Vanwege de pandemie van het coronavirus besloten de Noord-Koreaanse autoriteiten hun grenzen in 2020 te sluiten. Aan deze strikte sluiting, tegen een achtergrond van extreme paranoia, kwam enkele weken geleden een einde met een geleidelijke versoepeling van de beperkingen. Russische en Chinese hoogwaardigheidsbekleders konden afgelopen juli het Noord-Koreaanse grondgebied betreden om deel te nemen aan een grote militaire parade in Pyongyang. Zij waren de eerste buitenlandse gasten die het land bezochten sinds drie jaar. Een paar dagen geleden kreeg ook een delegatie Noord-Koreaanse sporters toestemming om naar een taekwondo-wedstrijd in Kazachstan te reizen.

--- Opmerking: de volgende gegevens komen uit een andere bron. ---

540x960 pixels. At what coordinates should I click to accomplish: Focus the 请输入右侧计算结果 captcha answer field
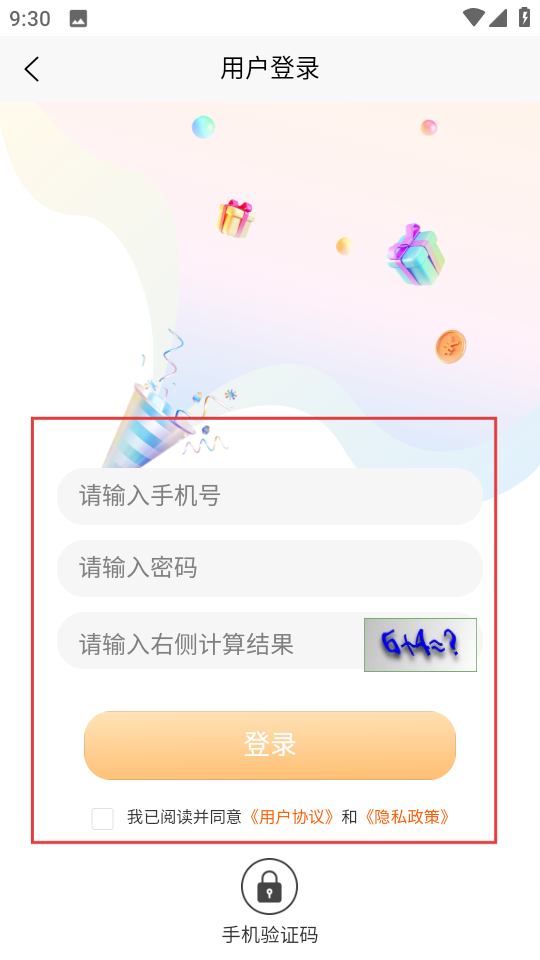pos(210,644)
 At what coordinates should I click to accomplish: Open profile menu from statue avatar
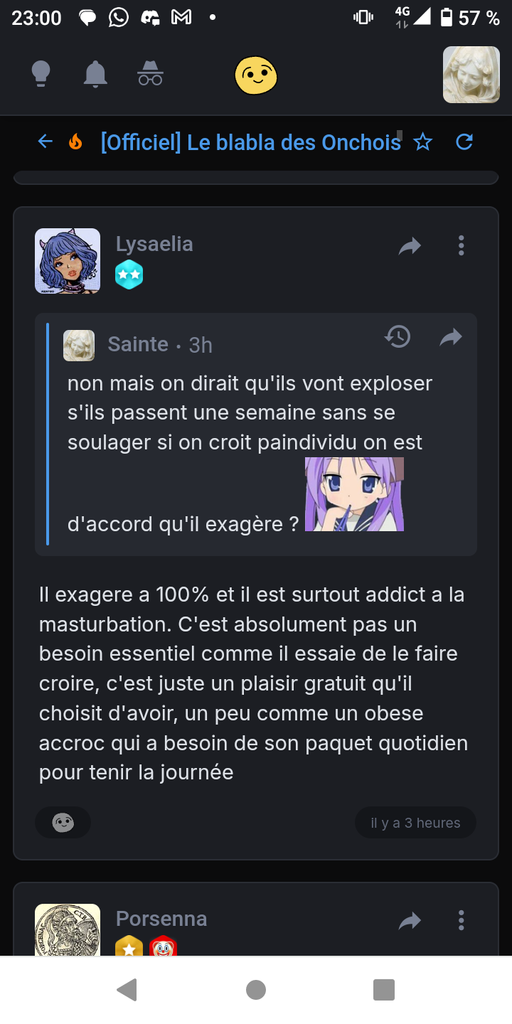472,74
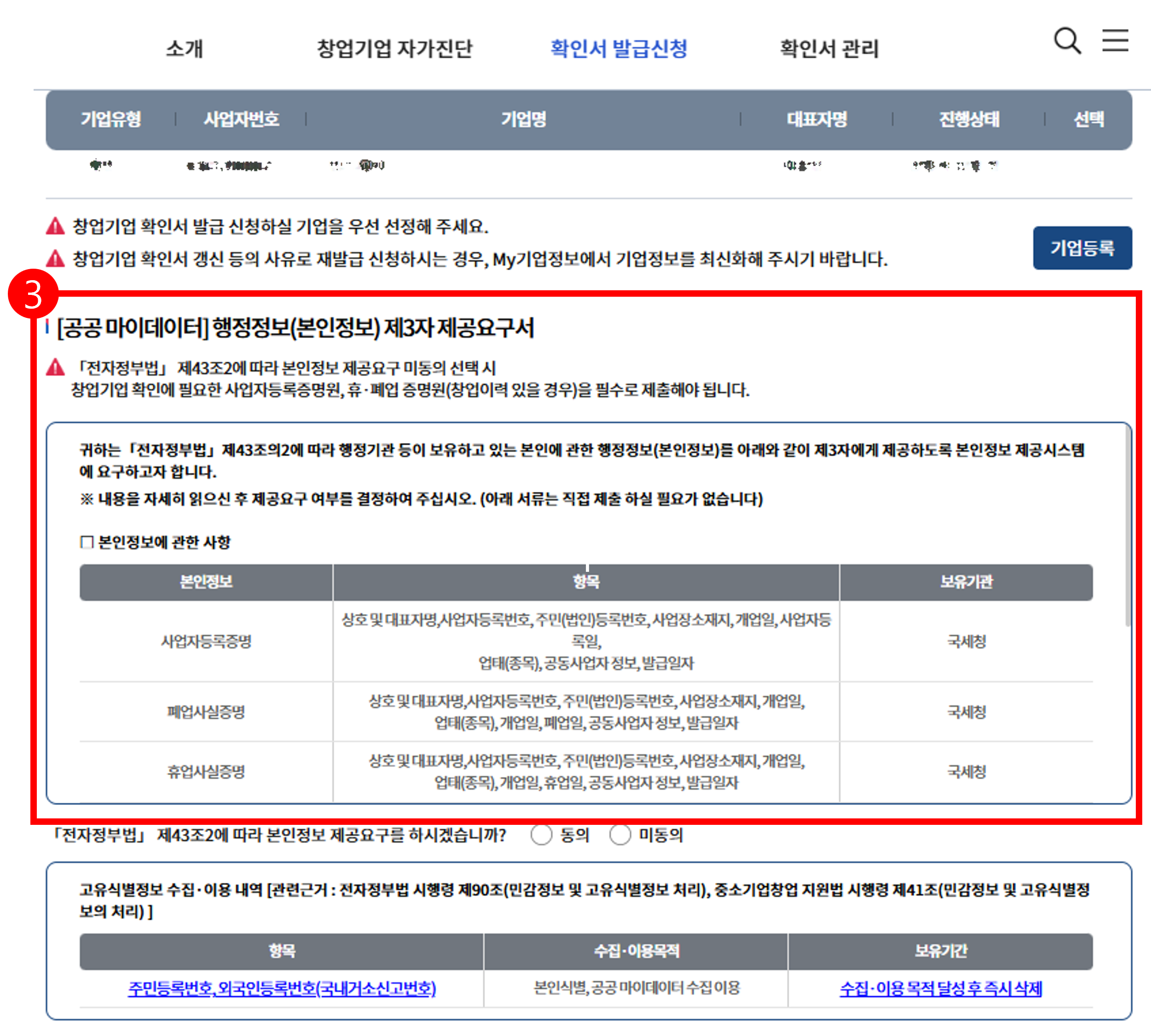The image size is (1151, 1036).
Task: Select the 동의 radio button
Action: (x=541, y=835)
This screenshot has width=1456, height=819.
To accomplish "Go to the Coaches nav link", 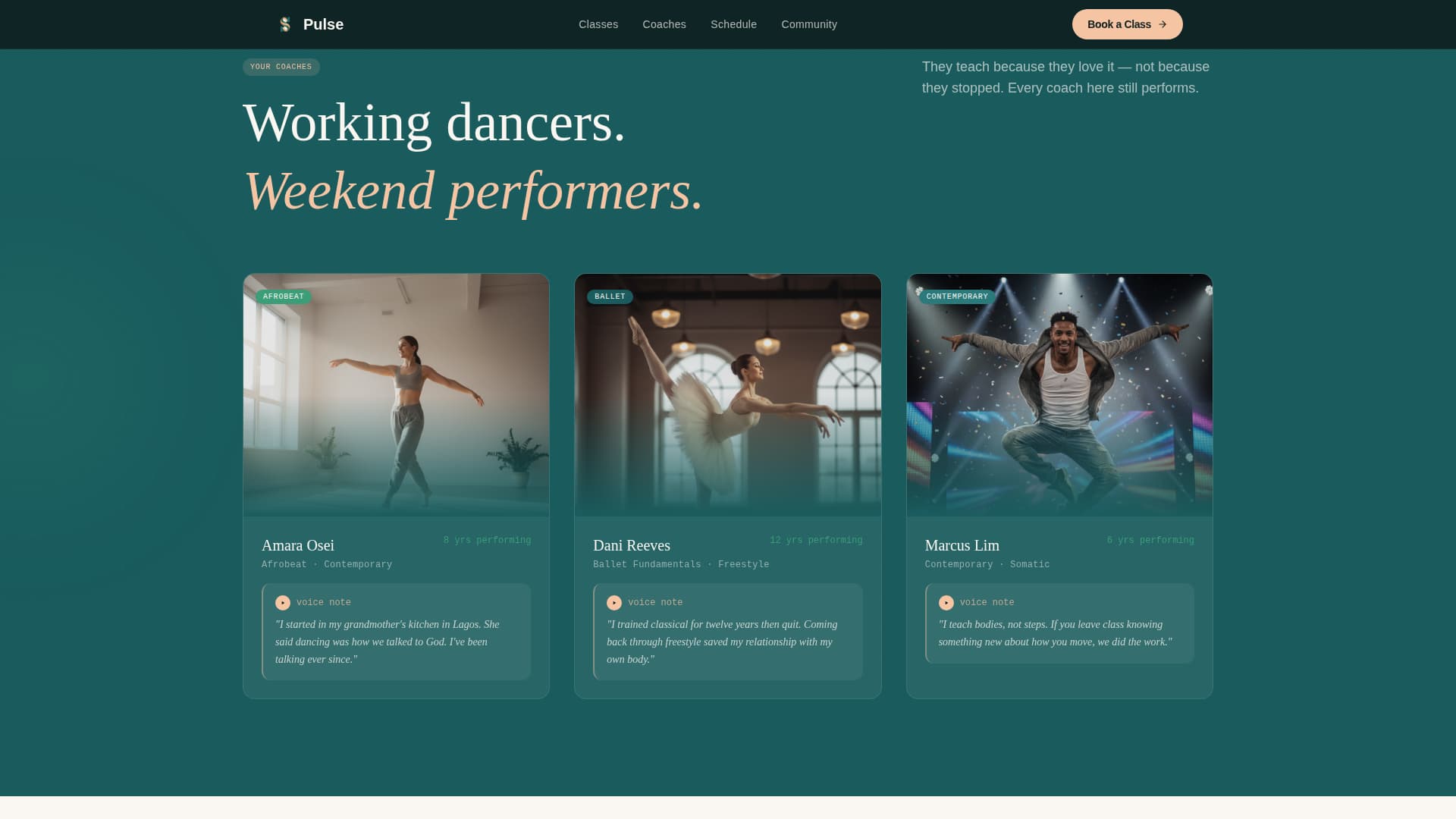I will pos(664,24).
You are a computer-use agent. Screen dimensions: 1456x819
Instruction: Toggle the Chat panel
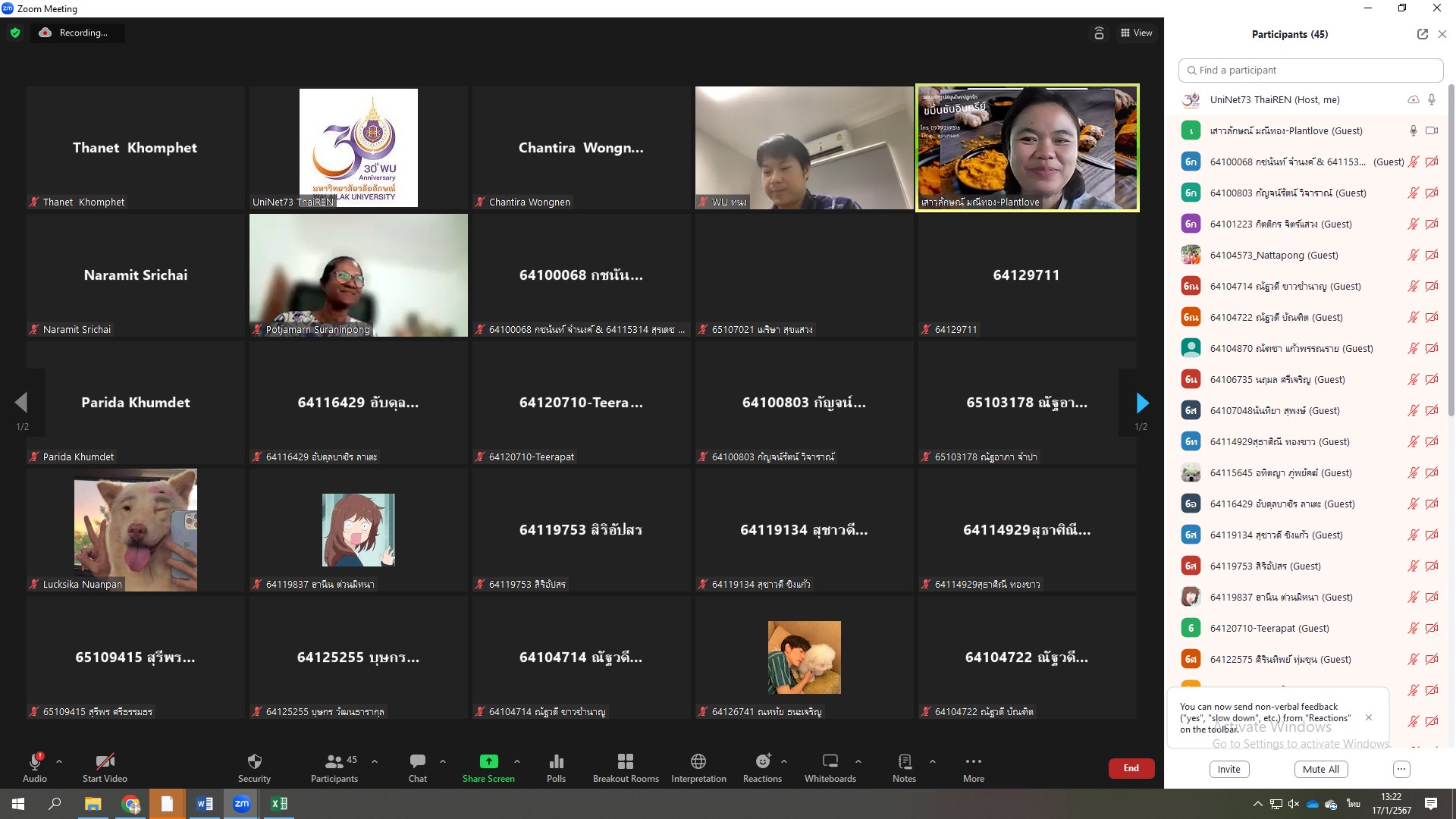(417, 761)
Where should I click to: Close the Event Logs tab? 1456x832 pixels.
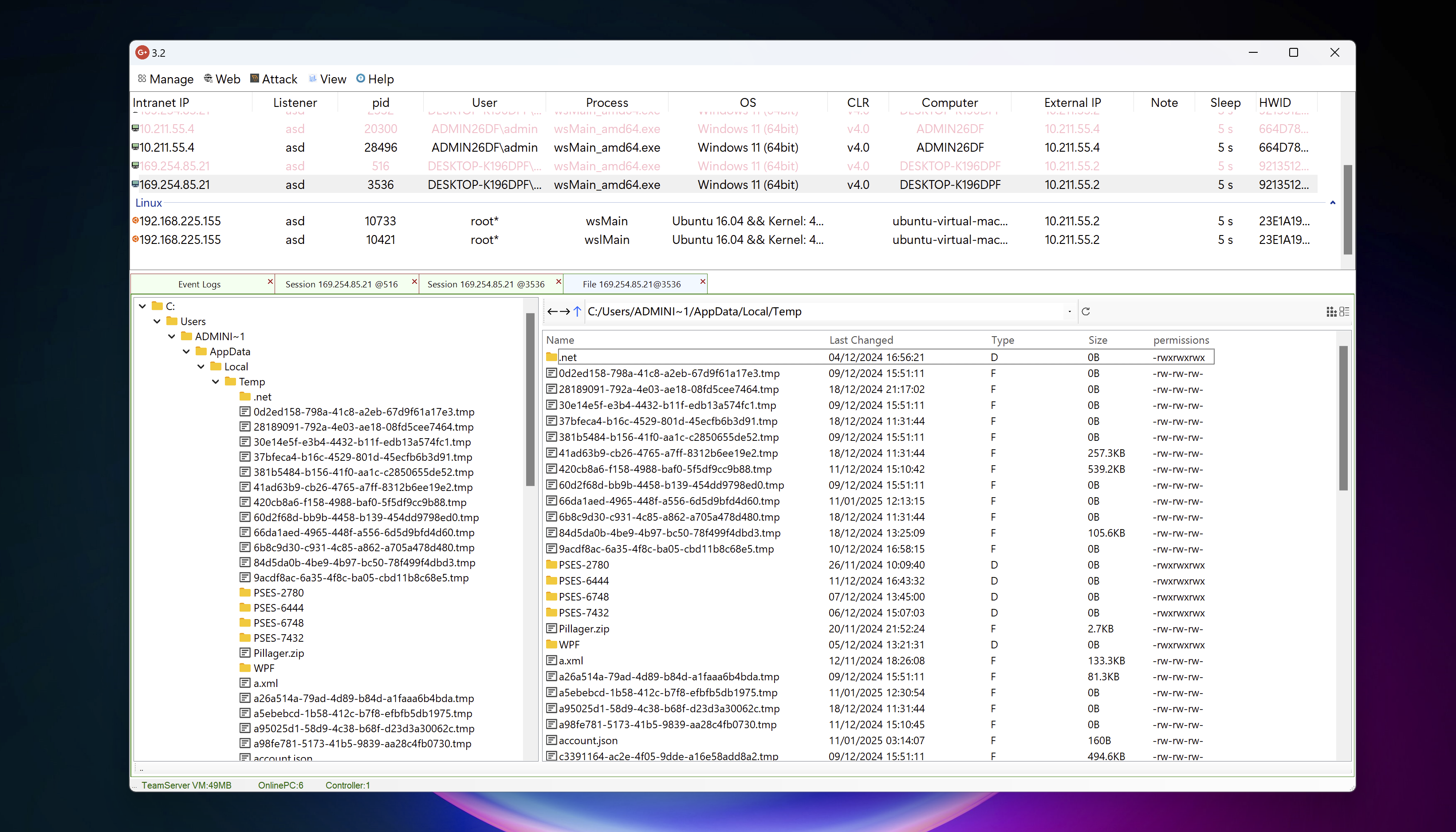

Journalisten van Agence France-Presse die aanwezig waren op de internationale luchthaven van Peking om deze eerste vlucht vanuit Pyongyang te zien, zagen slechts twee Noord-Koreanen vertrekken. Ze waren herkenbaar aan hun badges met de gezichten van de voormalige leiders Kim Il Sung en Kim Jong Il. Een van hen was, volgens een gespecialiseerde analist, niemand minder dan generaal Kim Jin. Chinese media hadden Kim Jin in 2020 voorgesteld als een van de militaire attachés op de Noord-Koreaanse ambassade in Peking. Geen van deze twee personen gaf een verklaring aan de pers.
In de tegenovergestelde richting vertrok een vlucht van Air Koryo (de nationale luchtvaartmaatschappij van Noord-Korea) rond 13.00 uur Chinese tijd vanuit Peking naar Pyongyang, volgens een website die vluchten monitort. Volgens NK News zijn er ook vluchten van en naar Rusland gepland. Zal Noord-Korea, dat een belangrijke toeristische natie wil worden, eindelijk zijn deuren weer openen?